What you have to do:
With the pictures excluded, repeat every entry exactly.

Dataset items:
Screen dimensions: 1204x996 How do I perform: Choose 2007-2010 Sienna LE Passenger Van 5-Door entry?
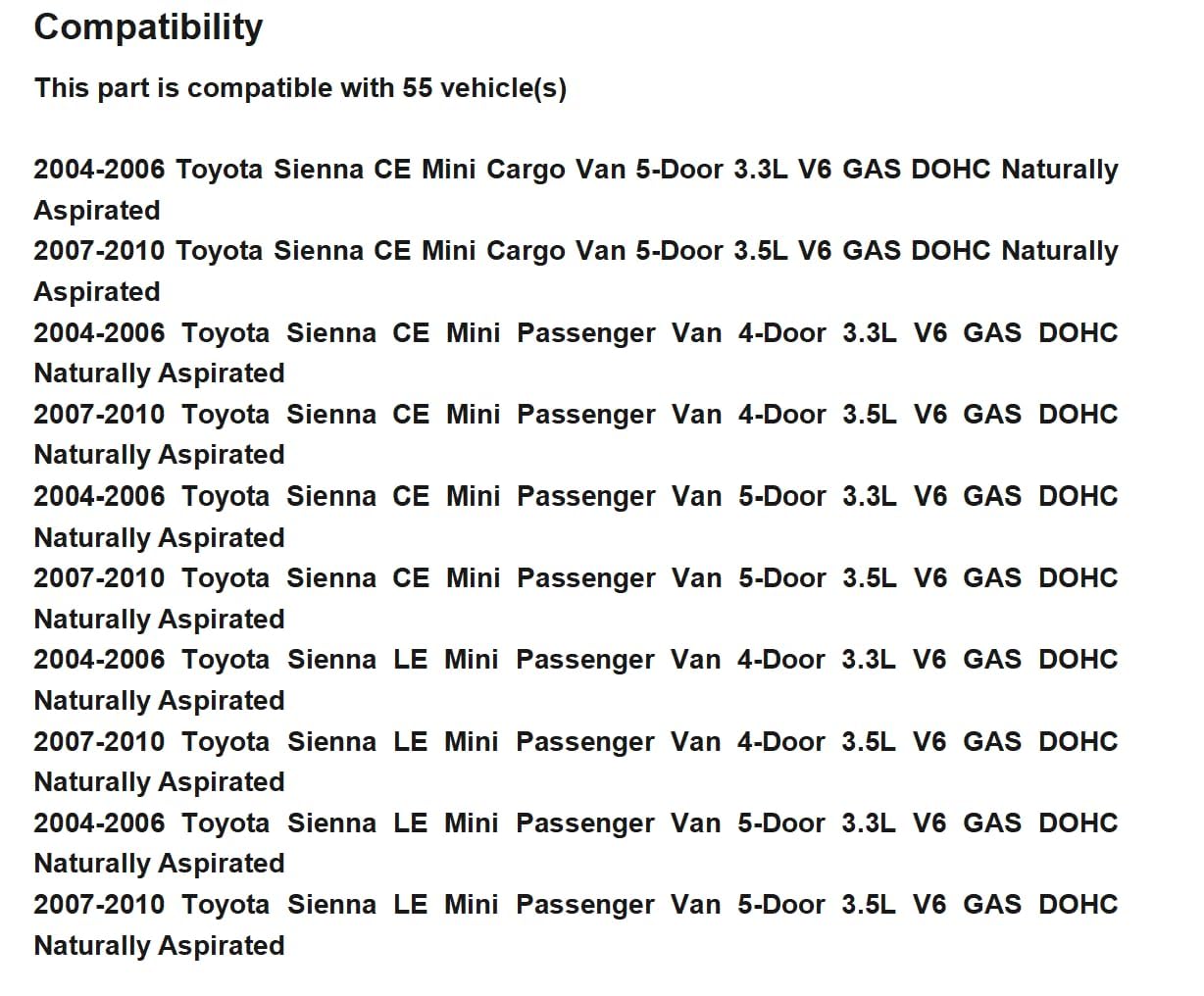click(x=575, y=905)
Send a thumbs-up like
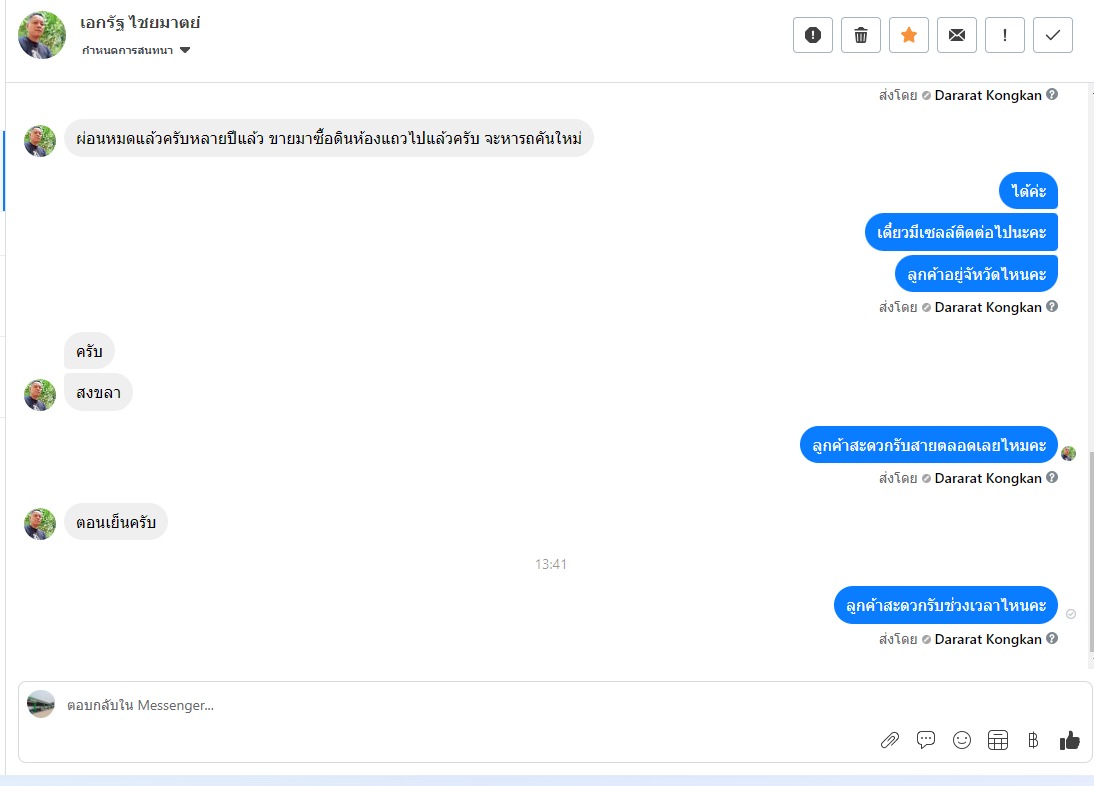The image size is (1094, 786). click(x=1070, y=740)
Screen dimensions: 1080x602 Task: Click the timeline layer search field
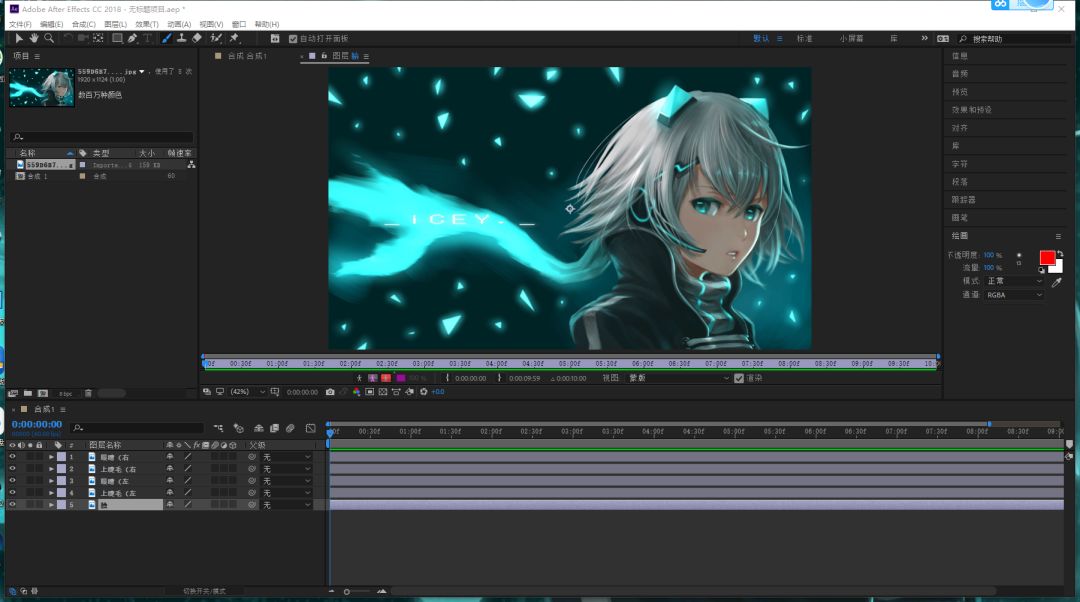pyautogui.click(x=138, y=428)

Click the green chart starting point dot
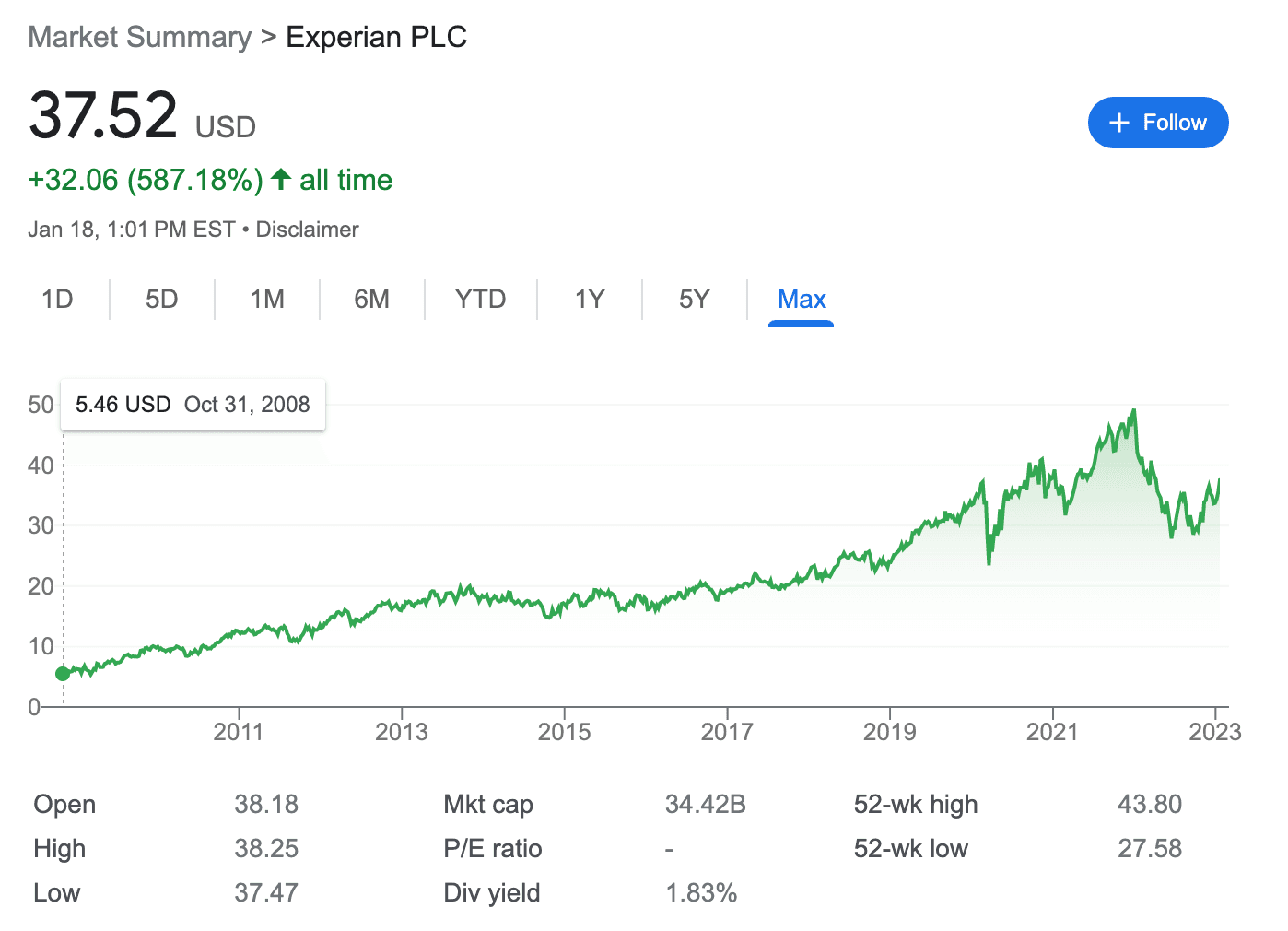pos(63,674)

Task result:
Screen dimensions: 1204x996 How do I perform: Choose 2007-2010 Sienna LE Passenger Van 5-Door entry?
click(x=575, y=905)
Send a thumbs-up like
The image size is (1094, 786). click(x=1070, y=740)
Screen dimensions: 1080x602 Task: Click the timeline layer search field
pyautogui.click(x=138, y=428)

Click the green chart starting point dot
pos(63,674)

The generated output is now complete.